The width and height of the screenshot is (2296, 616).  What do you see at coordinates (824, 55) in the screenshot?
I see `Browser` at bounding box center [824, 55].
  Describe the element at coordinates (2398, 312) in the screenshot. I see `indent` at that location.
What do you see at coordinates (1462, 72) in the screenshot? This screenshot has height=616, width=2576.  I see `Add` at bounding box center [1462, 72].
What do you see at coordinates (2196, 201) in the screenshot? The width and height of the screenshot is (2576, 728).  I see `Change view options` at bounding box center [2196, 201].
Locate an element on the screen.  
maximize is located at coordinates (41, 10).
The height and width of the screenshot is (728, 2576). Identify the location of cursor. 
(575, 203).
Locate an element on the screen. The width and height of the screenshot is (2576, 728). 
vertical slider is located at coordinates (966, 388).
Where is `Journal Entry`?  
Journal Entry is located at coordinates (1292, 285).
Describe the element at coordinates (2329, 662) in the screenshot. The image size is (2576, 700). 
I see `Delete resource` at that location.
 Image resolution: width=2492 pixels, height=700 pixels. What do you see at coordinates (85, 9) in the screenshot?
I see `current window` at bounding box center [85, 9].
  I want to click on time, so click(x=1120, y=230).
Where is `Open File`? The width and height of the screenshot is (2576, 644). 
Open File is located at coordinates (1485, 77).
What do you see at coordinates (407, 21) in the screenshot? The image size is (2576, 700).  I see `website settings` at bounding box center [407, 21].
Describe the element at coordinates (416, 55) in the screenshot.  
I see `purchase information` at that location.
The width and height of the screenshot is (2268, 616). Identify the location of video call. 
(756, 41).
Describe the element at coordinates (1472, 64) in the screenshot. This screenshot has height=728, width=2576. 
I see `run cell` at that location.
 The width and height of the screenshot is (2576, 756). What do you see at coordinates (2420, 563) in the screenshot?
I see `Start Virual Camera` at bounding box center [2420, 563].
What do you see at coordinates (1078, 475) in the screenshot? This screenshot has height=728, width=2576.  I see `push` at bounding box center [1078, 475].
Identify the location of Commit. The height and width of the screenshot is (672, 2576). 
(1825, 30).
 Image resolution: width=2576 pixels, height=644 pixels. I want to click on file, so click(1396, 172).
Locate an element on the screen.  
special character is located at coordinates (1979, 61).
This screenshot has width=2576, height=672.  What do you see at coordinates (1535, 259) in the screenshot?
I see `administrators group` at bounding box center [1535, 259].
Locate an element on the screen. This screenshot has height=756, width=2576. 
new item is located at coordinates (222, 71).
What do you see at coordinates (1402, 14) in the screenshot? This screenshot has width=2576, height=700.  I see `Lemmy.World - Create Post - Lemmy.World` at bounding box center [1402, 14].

════════

:: YOUR INSTRUCTIONS ::
Convert everything from the line containing "Locate an element on the screen. This" down to the end of the data above into a Markdown table with the columns Number and Entry. Number each line in order and leave out any blank lines.

:: FINISHED ANSWER ::
| Number | Entry |
|---|---|
| 1 | Locate an element on the screen. This screenshot has height=756, width=2576.  |
| 2 | new item is located at coordinates (222, 71). |
| 3 | What do you see at coordinates (1402, 14) in the screenshot? This screenshot has width=2576, height=700.  I see `Lemmy.World - Create Post - Lemmy.World` at bounding box center [1402, 14]. |